Она его еще в начале сентября в деревню к своей сестре отправила. Там все-таки посытнее, свое хозяйство как-никак. Кто ж тогда знал, что он сюда придет. («Он» — это немцы, догадался я). А в деревне немцы еще раньше появились. И кто-то двух солдат убил. Немцы тогда всех, кто в деревне жил, в колхозный амбар согнали. Сказали, что если выдадут убийцу, то отпустят. Дали день. А как день прошел, навалили вокруг амбара сена и подожгли. Кто выбегал, стреляли. Так всех и пожгли. И сестру с мужем и детьми. Младшей полгода было. А Ванька с одним мальчиком смог выбраться. К лесу побежали. Мальчика-то подстрелили, а Ванька, даром что толстый, добежал. И потом лесом, все больше по ночам, до города добрел.

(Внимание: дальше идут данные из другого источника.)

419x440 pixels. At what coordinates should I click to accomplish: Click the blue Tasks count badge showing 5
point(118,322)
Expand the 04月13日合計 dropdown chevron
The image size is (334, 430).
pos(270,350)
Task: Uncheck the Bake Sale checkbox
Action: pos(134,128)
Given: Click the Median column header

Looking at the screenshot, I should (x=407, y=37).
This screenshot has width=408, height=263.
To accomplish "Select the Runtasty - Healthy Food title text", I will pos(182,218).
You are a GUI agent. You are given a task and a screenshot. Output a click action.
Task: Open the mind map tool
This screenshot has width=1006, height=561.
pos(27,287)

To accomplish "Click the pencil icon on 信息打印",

— Я и не узнала его, как увидела, — сказала тетя Вера. — Вымыла, накормила чем не помню — дома-то шаром покати, начал он рассказывать, что там было, глаза сухие, хоть бы слезинку уронил, и говорит, будто наизусть заучил, без выражения, а как кончил, замолчал, с тех пор и молчит, только «да» и «нет», сидит в комнате, что-то там рисует да все машину какую-то собирает, а войду — старой шалью моей накрывает, вот думаю, хоть бы кто из ребят, из друзей-приятелей, к нему пришел, может, отойдет?
— Коля обязательно придет, — сказала мама.
— Да что ж откладывать-то? — засуетилась тетя Вера. — Давай прямо сейчас, а? У меня и покормить есть чем, чулки с туфлями вот только что поменяла, туфли не ношеные совсем, картошечки взяла, сальца…
— Хорошо, — кивнула мама, — иди с тетей Верой, а потом сразу домой.
Тетя Вера подвела меня к закрытой двери и постучала. «Он не любит, когда…» — прошептала она. Дверь открылась. На меня смотрел худенький мальчик с налысо стриженой головой. Я бы тоже его не узнал. Он всегда был толстенький, и его дразнили: «Жиртрест комбинат, промсосиски лимонад!» Или просто «Жиртрест».